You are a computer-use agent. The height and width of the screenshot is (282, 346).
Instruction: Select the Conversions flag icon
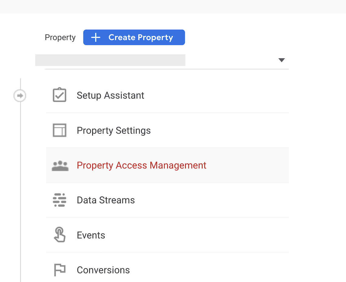59,270
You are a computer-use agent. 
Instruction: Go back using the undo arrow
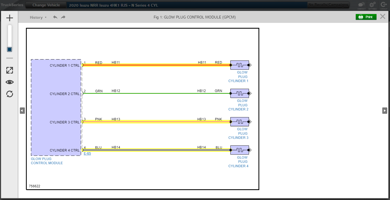[55, 17]
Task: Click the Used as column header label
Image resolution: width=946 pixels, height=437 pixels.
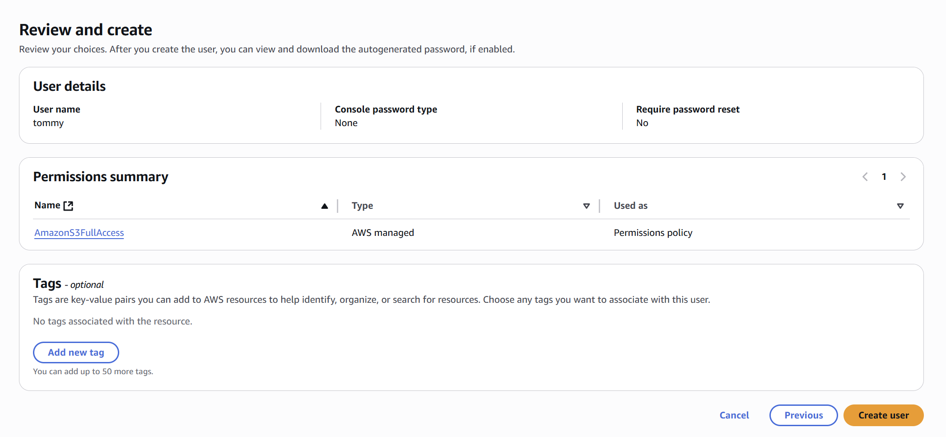Action: coord(630,206)
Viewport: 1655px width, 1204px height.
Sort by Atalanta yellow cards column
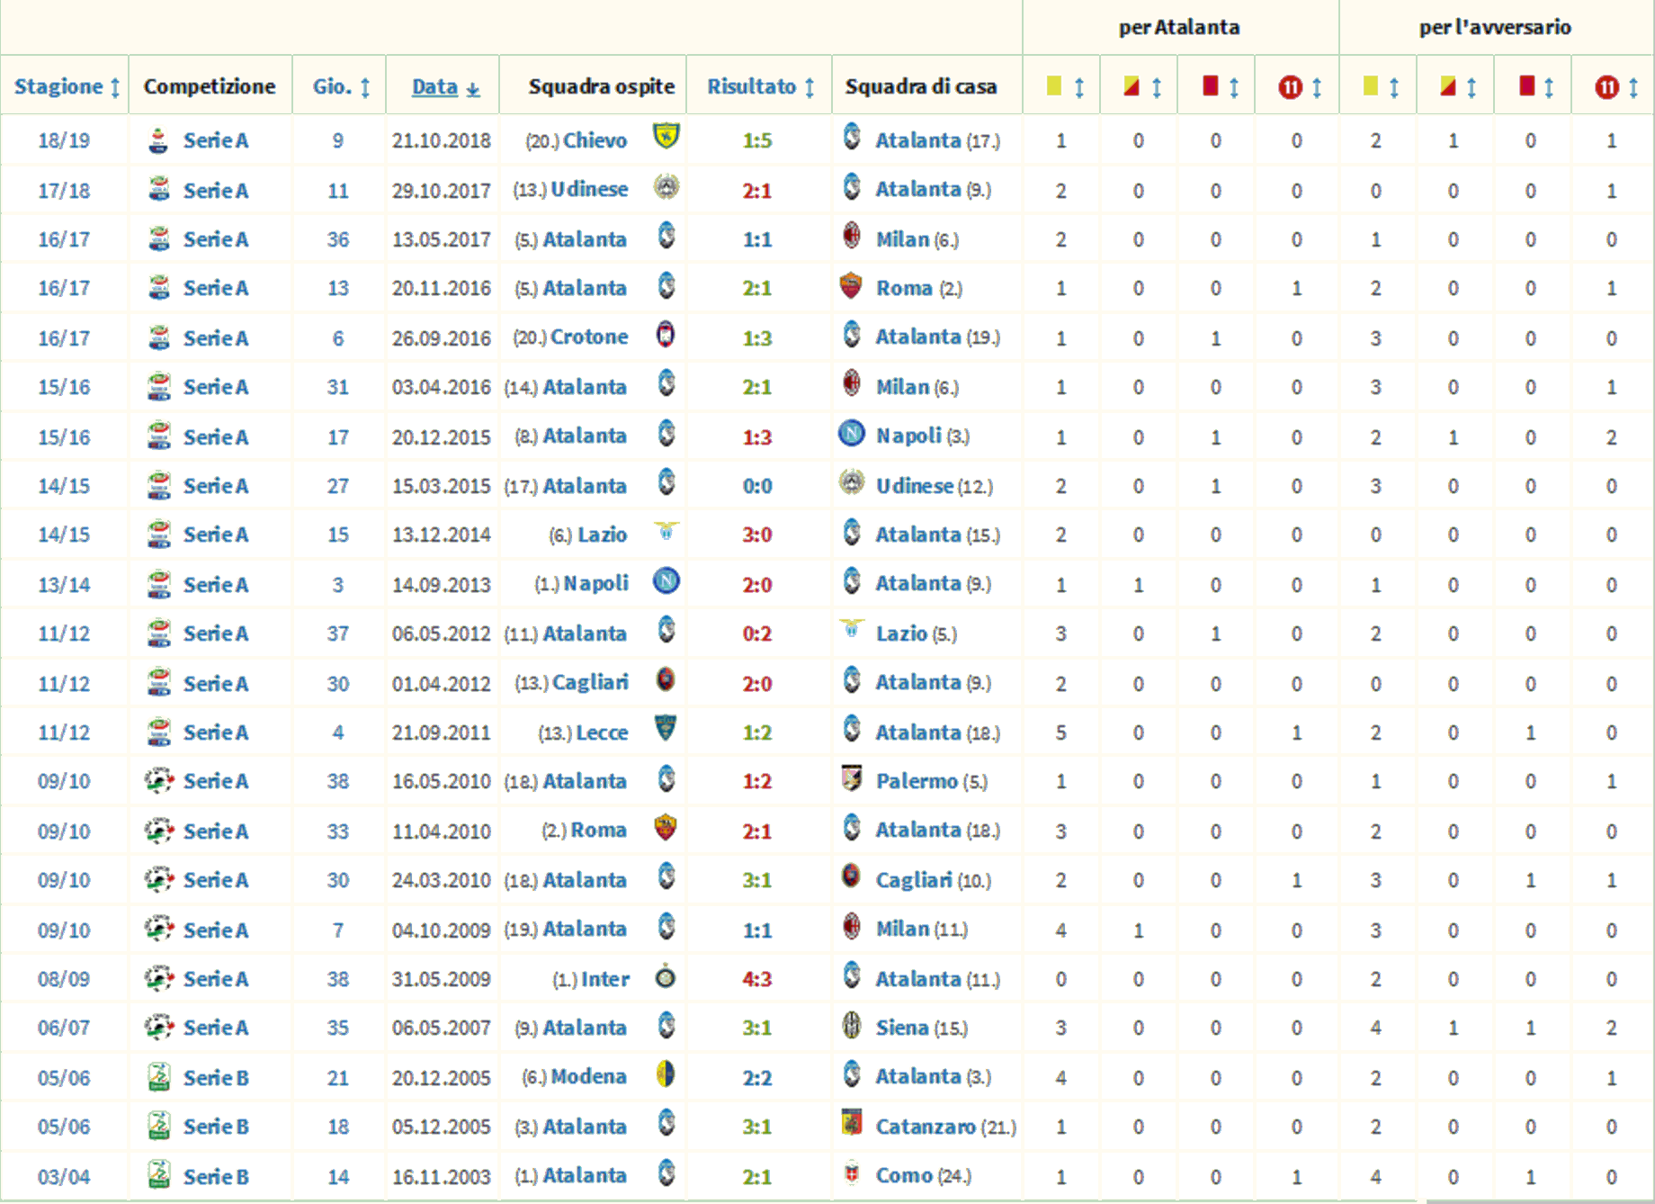coord(1065,87)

• [Activity]:
Set down every entry above without alteration, but print no images.

• [Solution to this task]:
You are a computer-use agent. The height and width of the screenshot is (282, 346).
Instruction: Select the Conversions flag icon
59,270
You are a computer-use agent. 
Instruction: Go back using the undo arrow
[55, 17]
Task: Click the Used as column header label
Image resolution: width=946 pixels, height=437 pixels.
Action: coord(630,206)
Viewport: 1655px width, 1204px height.
Sort by Atalanta yellow cards column
coord(1065,87)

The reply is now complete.